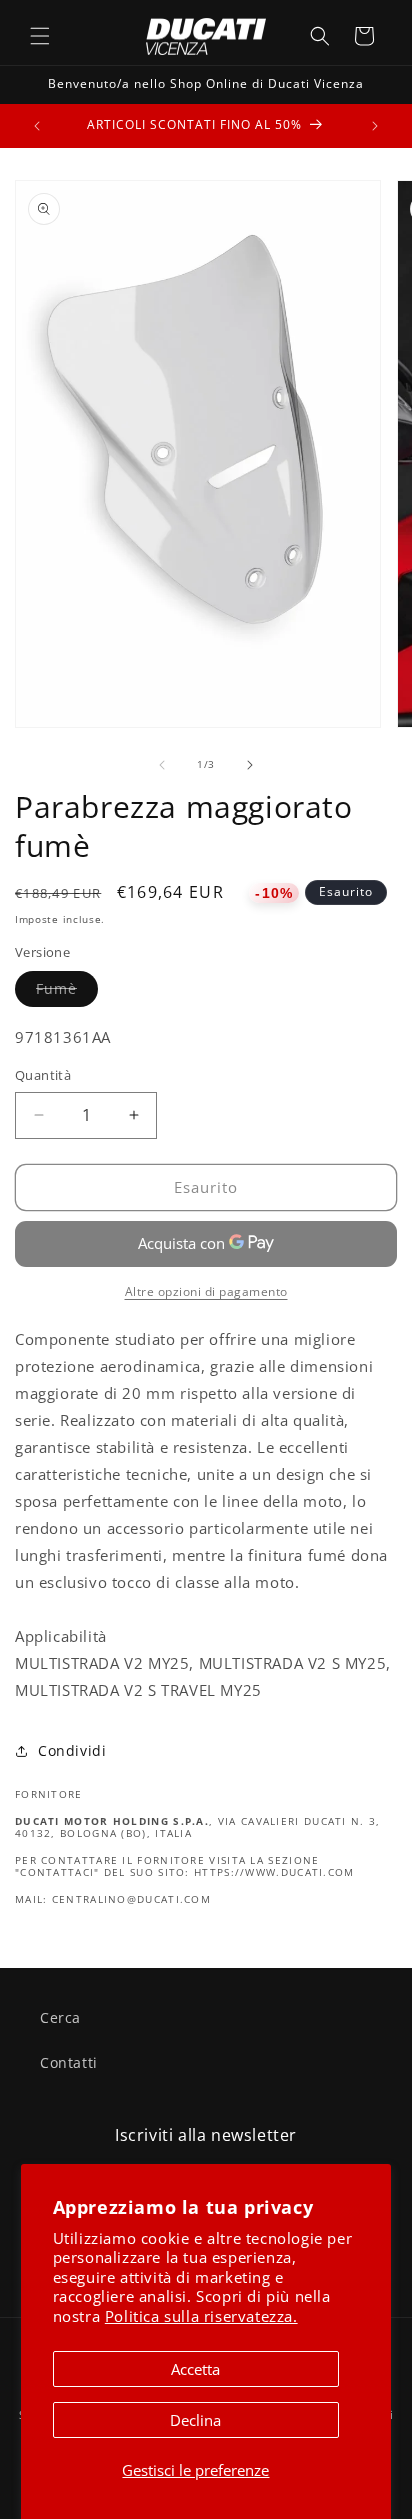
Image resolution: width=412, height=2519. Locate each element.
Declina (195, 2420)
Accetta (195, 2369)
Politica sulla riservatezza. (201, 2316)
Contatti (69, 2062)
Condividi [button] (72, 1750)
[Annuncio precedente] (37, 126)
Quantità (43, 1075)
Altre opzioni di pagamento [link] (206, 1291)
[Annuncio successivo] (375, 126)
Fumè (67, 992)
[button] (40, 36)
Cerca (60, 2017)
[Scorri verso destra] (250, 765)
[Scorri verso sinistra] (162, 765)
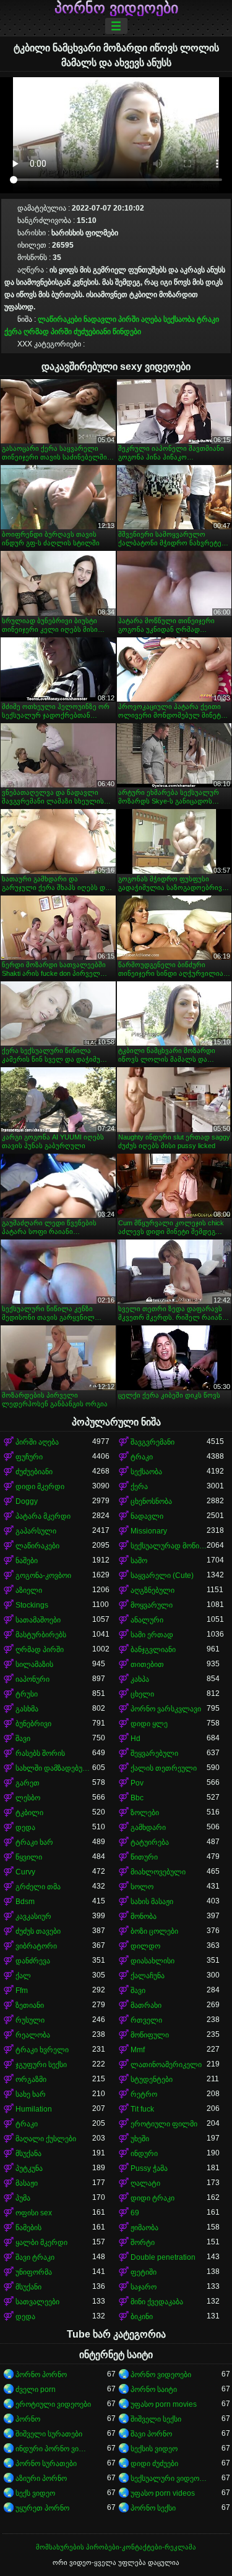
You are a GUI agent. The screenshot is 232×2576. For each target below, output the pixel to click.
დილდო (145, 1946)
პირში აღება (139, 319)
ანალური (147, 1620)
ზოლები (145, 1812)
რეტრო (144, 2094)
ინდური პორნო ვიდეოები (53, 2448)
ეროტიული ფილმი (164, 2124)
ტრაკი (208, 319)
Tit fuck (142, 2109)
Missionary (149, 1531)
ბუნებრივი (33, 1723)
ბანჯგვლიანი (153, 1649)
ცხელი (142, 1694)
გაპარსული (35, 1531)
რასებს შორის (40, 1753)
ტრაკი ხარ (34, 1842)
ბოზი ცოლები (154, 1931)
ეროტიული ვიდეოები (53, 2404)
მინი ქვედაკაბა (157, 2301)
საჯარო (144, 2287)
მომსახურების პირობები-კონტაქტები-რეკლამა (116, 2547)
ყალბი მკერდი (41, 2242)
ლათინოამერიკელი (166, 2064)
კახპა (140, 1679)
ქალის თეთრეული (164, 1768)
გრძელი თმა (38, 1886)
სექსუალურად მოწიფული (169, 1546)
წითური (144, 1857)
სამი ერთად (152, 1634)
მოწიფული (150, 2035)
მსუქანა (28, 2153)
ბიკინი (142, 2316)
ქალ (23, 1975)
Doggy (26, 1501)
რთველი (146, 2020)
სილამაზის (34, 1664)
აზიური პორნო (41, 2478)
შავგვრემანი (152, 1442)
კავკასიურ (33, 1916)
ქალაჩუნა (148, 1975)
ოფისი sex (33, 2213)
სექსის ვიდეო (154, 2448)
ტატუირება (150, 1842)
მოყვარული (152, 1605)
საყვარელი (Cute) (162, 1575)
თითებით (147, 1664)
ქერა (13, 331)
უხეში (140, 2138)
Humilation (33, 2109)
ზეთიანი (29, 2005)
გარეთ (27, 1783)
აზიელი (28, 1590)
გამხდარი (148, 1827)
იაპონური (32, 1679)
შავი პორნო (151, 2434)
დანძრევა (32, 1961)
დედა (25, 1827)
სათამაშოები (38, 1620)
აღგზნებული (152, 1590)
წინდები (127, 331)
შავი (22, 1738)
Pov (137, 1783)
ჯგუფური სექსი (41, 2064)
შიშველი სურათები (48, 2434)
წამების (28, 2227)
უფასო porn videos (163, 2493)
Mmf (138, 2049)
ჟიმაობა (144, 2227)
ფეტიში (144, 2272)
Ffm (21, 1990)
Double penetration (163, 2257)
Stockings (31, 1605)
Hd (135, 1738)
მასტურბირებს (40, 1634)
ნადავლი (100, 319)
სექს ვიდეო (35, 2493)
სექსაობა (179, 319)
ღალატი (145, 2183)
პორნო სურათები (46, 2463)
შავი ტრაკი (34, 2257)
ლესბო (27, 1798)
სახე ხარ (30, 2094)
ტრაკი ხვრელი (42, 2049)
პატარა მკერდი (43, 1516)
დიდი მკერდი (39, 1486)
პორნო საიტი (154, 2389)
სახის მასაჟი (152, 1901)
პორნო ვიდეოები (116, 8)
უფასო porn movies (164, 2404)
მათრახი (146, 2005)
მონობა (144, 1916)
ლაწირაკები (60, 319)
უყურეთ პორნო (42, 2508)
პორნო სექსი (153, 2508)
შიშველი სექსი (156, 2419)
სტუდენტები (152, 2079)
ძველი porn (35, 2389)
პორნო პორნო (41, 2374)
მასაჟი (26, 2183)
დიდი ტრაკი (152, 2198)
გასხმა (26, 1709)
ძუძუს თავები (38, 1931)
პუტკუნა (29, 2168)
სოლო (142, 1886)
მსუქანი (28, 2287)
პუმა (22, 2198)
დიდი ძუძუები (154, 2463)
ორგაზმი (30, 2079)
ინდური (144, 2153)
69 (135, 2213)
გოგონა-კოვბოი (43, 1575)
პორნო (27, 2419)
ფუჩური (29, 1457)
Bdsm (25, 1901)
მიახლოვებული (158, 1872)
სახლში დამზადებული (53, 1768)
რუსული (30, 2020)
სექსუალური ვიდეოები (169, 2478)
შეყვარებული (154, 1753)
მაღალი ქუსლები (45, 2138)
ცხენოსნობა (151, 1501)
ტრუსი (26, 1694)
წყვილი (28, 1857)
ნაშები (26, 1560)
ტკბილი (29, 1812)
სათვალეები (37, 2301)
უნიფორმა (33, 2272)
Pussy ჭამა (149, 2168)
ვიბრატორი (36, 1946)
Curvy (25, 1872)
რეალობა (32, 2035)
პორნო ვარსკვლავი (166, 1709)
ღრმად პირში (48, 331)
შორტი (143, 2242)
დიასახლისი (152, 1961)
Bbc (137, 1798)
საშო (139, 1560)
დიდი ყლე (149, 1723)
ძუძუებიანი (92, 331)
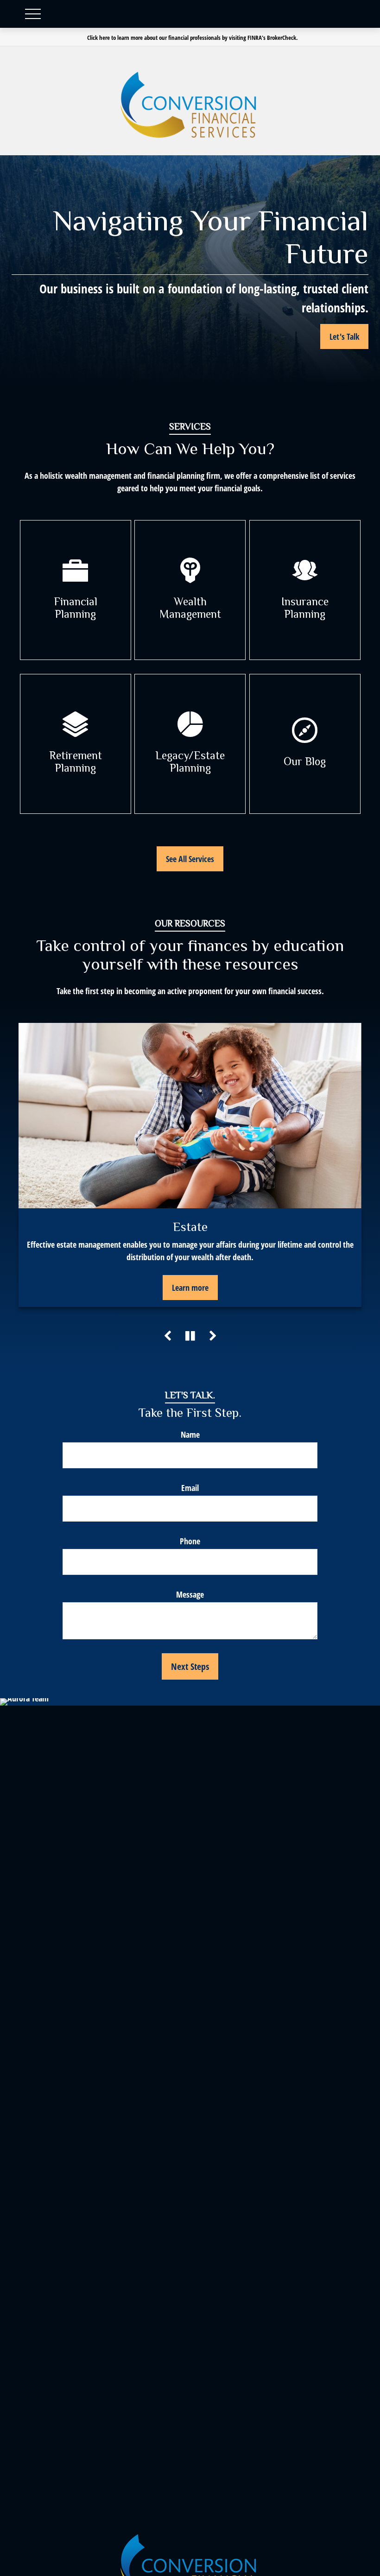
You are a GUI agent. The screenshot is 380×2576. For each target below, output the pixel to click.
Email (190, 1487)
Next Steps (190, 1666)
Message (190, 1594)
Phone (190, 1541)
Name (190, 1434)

········

From first line to last, return the records verbatim without their pictures.

Image resolution: width=412, height=2519. Locate each element.
Declina (195, 2420)
Accetta (195, 2369)
Politica sulla riservatezza. (201, 2316)
Contatti (69, 2062)
Condividi [button] (72, 1750)
[Annuncio precedente] (37, 126)
Quantità (43, 1075)
Altre opzioni di pagamento [link] (206, 1291)
[Annuncio successivo] (375, 126)
Fumè (67, 992)
[button] (40, 36)
Cerca (60, 2017)
[Scorri verso destra] (250, 765)
[Scorri verso sinistra] (162, 765)
You are a GUI agent. The screenshot is 232×2576. For each target below, output the pixel to click.
დილდო (145, 1946)
პირში აღება (139, 319)
ანალური (147, 1620)
ზოლები (145, 1812)
რეტრო (144, 2094)
ინდური პორნო ვიდეოები (53, 2448)
ეროტიული ფილმი (164, 2124)
ტრაკი (208, 319)
Tit fuck (142, 2109)
Missionary (149, 1531)
ბუნებრივი (33, 1723)
ბანჯგვლიანი (153, 1649)
ცხელი (142, 1694)
გაპარსული (35, 1531)
რასებს შორის (40, 1753)
ტრაკი ხარ (34, 1842)
ბოზი ცოლები (154, 1931)
ეროტიული ვიდეოები (53, 2404)
მინი ქვედაკაბა (157, 2301)
საჯარო (144, 2287)
მომსახურების პირობები-კონტაქტები-რეკლამა (116, 2547)
ყალბი მკერდი (41, 2242)
ლათინოამერიკელი (166, 2064)
კახპა (140, 1679)
ქალის თეთრეული (164, 1768)
გრძელი თმა (38, 1886)
სექსუალურად მოწიფული (169, 1546)
წითური (144, 1857)
სამი ერთად (152, 1634)
მოწიფული (150, 2035)
მსუქანა (28, 2153)
ბიკინი (142, 2316)
ქალ (23, 1975)
Doggy (26, 1501)
რთველი (146, 2020)
სილამაზის (34, 1664)
აზიური პორნო (41, 2478)
შავგვრემანი (152, 1442)
კავკასიურ (33, 1916)
ქალაჩუნა (148, 1975)
ოფისი sex (33, 2213)
სექსის ვიდეო (154, 2448)
ტატუირება (150, 1842)
მოყვარული (152, 1605)
საყვარელი (Cute) (162, 1575)
თითებით (147, 1664)
ქერა (13, 331)
უხეში (140, 2138)
Humilation (33, 2109)
ზეთიანი (29, 2005)
გარეთ (27, 1783)
აზიელი (28, 1590)
გამხდარი (148, 1827)
იაპონური (32, 1679)
შავი პორნო (151, 2434)
დანძრევა (32, 1961)
დედა (25, 1827)
სათამაშოები (38, 1620)
აღგზნებული (152, 1590)
წინდები (127, 331)
შავი (22, 1738)
Pov (137, 1783)
ჯგუფური სექსი (41, 2064)
შიშველი სურათები (48, 2434)
წამების (28, 2227)
უფასო porn videos (163, 2493)
Mmf (138, 2049)
ჟიმაობა (144, 2227)
ფეტიში (144, 2272)
Ffm (21, 1990)
Double penetration (163, 2257)
Stockings (31, 1605)
Hd (135, 1738)
მასტურბირებს (40, 1634)
ნადავლი (100, 319)
სექს ვიდეო (35, 2493)
სექსაობა (179, 319)
ღალატი (145, 2183)
პორნო სურათები (46, 2463)
შავი ტრაკი (34, 2257)
ლესბო (27, 1798)
სახე ხარ (30, 2094)
ტრაკი ხვრელი (42, 2049)
პატარა მკერდი (43, 1516)
დიდი მკერდი (39, 1486)
პორნო საიტი (154, 2389)
სახის მასაჟი (152, 1901)
პორნო ვიდეოები (116, 8)
უფასო porn movies (164, 2404)
მათრახი (146, 2005)
მონობა (144, 1916)
ლაწირაკები (60, 319)
უყურეთ პორნო (42, 2508)
პორნო სექსი (153, 2508)
შიშველი სექსი (156, 2419)
სტუდენტები (152, 2079)
ძველი porn (35, 2389)
პორნო პორნო (41, 2374)
მასაჟი (26, 2183)
დიდი ტრაკი (152, 2198)
გასხმა (26, 1709)
ძუძუს თავები (38, 1931)
პუტკუნა (29, 2168)
სოლო (142, 1886)
მსუქანი (28, 2287)
პუმა (22, 2198)
დიდი ძუძუები (154, 2463)
ორგაზმი (30, 2079)
ინდური (144, 2153)
69 (135, 2213)
გოგონა-კოვბოი (43, 1575)
პორნო (27, 2419)
ფუჩური (29, 1457)
Bdsm (25, 1901)
მიახლოვებული (158, 1872)
სახლში დამზადებული (53, 1768)
რუსული (30, 2020)
სექსუალური ვიდეოები (169, 2478)
შეყვარებული (154, 1753)
მაღალი ქუსლები (45, 2138)
ცხენოსნობა (151, 1501)
ტრუსი (26, 1694)
წყვილი (28, 1857)
ნაშები (26, 1560)
ტკბილი (29, 1812)
სათვალეები (37, 2301)
უნიფორმა (33, 2272)
Pussy ჭამა (149, 2168)
ვიბრატორი (36, 1946)
Curvy (25, 1872)
რეალობა (32, 2035)
პორნო ვარსკვლავი (166, 1709)
ღრმად პირში (48, 331)
შორტი (143, 2242)
დიასახლისი (152, 1961)
Bbc (137, 1798)
საშო (139, 1560)
დიდი ყლე (149, 1723)
ძუძუებიანი (92, 331)
You are a GUI agent. The screenshot is 380×2576. For each target below, output the pixel to click.
Email (190, 1487)
Next Steps (190, 1666)
Message (190, 1594)
Phone (190, 1541)
Name (190, 1434)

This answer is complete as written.